[EXERCISE PASSAGE — start]

Shared Genes

I think the strangest part of meeting anyone biologically related to you for the first time is noticing small characteristics that you share with them. While I think I look completely different than either one of my adoptive parents for obvious reasons, people tend to tell me my nose looks like my dad or my face shares similar qualities with my mom’s, probably because they think they’re complimenting my parents before they find out I’m adopted. I don’t see it. Maybe it’s a mental thing that prevents me from seeing any physical similarities, but I don’t think we look anything alike.

When I learned about genetics in seventh grade science class, one of our assignments was to take look at a list of physical characteristics that are caused by dominant or recessive genes and decide what traits we inherited from our parents. Small things like ear lobes, hair lines, and even eye and hair color don’t mean much to most people. For me, I hated assignments like that because no matter what I answered, it wouldn’t be accurate because I had no idea what traits I shared with the family I was genetically related to.

The same day I was writing and having slight panic attacks, I was overwhelmingly curious about what my birth mom would look like. I had been told all weekend that I looked very similar to her (even that I smelled like her- if that’s a thing), so I wanted to test those claims for myself. The only picture I had seen of her previously to this meeting was a photo from twenty-six years ago, so I was fully aware she wouldn’t look the same. Then there was her son.

I found out I had a half-brother when I found my birth mom over two years ago. With him being younger and not knowing about me, that was one part of the original story that I left out. I had sent some baby and toddler pictures to my mother when we first got in contact, and she said that he and I looked very much alike when we were young.

It’s always been a peculiar sort of thought- the idea that there are people somewhere out there who look like you. It’s even more peculiar actually coming face-to-face with those people for the first time. During the first meeting that I wrote about a few days ago, I kept searching my birth mom’s face when she wouldn’t notice, looking for any similarities we shared. We have the same cheekbones, and we have the same type of hair even though mine is much lighter. She had already told me that my eyes were very similar to my biological father’s, but I haven’t been able to see that for myself. I was able to notice the shared traits between her son and myself much easier, mostly just because I was able to compare that stage of my life to his twelve-year-old self. We share the same nose, the same lanky pre-teen frame, and similar facial expressions when we’re frustrated or our glasses are giving us trouble. It’s funny, the sense that you’re almost seeing a similar version to yourself moving around. It’s good, but it’s so strange at the same time.

Even though I know that looking like someone doesn’t automatically create a familial bond, I feel more put together having met them. There were so many questions I couldn’t even fully put into words, but they’ve been answered anyway. The sense of peace that’s swelled over me is the best thing that could have come out of this trip, so I’m continuously happy that I was stubborn enough to do this on my own.

[EXERCISE PASSAGE — finish]

• **TASK REQUIREMENTS**
1. Rewrite the passage of the shared genes essay between "I found out" and "we were young.", inclusive, putting "childhood" wherever "toddler" appears.
2. According to the shared genes essay, in what class and grade did the writer learn about genetics?
The data has no connection to the essay above.

[EXCERPTED RECORDS — start]

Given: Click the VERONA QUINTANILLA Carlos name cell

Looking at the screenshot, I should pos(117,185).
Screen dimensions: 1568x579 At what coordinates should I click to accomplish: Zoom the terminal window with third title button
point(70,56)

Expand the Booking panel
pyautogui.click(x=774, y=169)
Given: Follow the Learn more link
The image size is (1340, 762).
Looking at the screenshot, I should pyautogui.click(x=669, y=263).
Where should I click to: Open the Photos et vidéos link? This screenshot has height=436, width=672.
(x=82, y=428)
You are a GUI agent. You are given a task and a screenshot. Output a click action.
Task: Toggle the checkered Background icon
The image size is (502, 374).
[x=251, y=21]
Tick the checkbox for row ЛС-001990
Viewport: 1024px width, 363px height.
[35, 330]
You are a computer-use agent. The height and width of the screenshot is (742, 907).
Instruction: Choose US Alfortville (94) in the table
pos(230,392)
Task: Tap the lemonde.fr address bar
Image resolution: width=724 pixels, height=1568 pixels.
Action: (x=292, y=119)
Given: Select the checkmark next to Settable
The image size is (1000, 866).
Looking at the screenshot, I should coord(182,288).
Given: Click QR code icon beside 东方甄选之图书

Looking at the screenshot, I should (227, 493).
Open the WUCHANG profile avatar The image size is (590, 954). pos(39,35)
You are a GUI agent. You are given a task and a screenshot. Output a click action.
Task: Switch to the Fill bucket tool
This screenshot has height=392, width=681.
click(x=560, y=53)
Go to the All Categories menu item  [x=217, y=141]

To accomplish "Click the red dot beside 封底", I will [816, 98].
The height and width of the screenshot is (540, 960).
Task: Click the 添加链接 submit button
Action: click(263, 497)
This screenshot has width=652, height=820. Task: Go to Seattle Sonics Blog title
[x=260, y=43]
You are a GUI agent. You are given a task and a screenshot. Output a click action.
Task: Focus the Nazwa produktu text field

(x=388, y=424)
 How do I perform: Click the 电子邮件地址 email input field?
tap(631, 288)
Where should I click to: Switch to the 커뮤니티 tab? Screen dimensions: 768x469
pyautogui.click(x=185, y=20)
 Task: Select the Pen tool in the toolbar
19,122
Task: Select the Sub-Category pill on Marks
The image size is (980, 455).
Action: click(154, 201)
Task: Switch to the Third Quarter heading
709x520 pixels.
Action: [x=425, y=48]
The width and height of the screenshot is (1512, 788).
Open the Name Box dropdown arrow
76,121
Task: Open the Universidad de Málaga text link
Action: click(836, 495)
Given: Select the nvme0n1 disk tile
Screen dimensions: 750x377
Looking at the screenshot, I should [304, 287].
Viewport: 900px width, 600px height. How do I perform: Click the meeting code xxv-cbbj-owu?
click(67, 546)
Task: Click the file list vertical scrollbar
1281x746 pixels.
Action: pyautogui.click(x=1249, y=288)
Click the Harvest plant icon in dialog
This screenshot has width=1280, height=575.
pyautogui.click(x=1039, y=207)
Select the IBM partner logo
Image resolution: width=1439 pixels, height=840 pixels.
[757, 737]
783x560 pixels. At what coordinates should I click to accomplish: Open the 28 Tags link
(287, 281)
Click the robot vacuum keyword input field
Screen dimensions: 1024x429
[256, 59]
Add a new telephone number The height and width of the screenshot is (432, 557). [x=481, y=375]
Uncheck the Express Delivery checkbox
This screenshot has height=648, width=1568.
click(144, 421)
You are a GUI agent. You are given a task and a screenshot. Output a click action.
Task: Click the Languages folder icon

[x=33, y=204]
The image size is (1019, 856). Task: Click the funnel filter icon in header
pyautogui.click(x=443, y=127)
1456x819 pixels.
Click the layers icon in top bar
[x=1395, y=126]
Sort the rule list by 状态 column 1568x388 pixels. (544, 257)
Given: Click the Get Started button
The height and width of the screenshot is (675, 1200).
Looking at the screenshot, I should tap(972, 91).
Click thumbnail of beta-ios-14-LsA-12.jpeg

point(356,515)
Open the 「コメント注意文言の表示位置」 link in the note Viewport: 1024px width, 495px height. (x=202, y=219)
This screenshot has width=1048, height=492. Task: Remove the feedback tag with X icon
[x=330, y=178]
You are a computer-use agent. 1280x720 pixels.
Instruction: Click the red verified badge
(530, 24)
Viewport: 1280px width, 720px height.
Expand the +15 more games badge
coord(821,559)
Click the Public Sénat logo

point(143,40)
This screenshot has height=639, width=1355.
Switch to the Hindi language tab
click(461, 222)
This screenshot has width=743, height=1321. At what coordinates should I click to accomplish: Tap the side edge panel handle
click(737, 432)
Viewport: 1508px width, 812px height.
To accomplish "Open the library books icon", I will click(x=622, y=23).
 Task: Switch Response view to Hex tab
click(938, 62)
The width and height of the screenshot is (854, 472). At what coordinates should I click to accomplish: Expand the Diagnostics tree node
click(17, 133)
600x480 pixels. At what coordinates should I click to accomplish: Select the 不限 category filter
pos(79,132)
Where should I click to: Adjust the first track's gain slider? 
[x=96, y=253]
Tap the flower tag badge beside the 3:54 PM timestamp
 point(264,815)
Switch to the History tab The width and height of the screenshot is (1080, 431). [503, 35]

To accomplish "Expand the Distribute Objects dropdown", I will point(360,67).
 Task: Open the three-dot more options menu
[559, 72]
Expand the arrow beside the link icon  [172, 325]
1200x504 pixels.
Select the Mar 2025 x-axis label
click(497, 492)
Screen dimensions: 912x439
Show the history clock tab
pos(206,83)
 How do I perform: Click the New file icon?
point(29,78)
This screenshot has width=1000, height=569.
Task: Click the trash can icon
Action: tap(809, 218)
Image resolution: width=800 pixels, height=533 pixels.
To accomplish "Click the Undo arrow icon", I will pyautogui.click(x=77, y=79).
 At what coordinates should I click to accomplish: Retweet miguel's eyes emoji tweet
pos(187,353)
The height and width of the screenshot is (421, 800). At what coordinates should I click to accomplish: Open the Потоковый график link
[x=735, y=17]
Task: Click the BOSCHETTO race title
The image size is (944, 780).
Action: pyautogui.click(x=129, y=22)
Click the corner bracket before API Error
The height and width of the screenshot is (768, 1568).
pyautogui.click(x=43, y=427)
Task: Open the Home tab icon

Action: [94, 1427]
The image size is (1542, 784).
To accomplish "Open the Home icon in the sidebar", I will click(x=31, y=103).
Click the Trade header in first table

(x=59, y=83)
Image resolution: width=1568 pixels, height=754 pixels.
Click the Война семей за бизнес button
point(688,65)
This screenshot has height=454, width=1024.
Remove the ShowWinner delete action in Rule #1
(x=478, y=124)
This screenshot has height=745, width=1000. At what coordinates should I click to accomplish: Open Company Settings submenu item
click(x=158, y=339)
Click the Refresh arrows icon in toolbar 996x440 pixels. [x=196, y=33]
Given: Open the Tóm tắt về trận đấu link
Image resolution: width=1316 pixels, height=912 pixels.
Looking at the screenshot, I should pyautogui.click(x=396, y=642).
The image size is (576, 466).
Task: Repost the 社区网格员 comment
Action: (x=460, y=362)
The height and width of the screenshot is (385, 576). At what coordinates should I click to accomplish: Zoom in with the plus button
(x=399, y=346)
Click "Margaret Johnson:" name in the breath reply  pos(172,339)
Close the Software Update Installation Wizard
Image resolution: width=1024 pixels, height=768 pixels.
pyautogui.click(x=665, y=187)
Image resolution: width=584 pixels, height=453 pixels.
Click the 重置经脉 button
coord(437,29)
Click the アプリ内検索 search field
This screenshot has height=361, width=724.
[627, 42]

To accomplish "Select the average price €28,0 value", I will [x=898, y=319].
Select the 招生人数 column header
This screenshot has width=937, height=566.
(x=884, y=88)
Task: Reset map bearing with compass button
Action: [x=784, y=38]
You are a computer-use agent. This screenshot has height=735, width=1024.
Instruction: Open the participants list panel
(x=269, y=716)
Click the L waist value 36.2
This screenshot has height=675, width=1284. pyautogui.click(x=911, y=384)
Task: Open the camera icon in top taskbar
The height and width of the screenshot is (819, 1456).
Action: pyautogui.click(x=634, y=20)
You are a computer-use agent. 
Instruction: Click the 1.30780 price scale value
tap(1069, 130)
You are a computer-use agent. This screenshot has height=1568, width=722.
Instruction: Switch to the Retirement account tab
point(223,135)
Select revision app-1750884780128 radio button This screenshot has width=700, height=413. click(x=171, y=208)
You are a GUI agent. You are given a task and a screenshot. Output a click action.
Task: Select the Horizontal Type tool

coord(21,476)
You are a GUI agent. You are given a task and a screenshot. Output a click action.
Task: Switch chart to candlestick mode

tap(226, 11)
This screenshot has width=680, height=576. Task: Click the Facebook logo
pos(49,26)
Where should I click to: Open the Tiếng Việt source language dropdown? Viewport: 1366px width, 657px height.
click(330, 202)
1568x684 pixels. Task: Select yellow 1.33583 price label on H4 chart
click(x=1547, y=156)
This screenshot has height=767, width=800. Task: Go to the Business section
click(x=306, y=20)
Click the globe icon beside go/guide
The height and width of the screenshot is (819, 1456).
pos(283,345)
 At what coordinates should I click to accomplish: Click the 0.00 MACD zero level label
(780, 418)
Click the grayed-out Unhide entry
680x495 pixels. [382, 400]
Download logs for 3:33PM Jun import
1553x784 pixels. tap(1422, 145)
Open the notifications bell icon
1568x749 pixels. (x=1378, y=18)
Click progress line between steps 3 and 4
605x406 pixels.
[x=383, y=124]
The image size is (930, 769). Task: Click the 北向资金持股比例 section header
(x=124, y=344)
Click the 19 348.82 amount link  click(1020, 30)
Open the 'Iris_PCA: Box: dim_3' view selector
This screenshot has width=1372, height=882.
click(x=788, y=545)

[EXCERPTED RECORDS — finish]

• **RESPONSES FOR EACH TASK**
1.
I found out I had a half-brother when I found my birth mom over two years ago. With him being younger and not knowing about me, that was one part of the original story that I left out. I had sent some baby and childhood pictures to my mother when we first got in contact, and she said that he and I looked very much alike when we were young.

2. In seventh grade science class.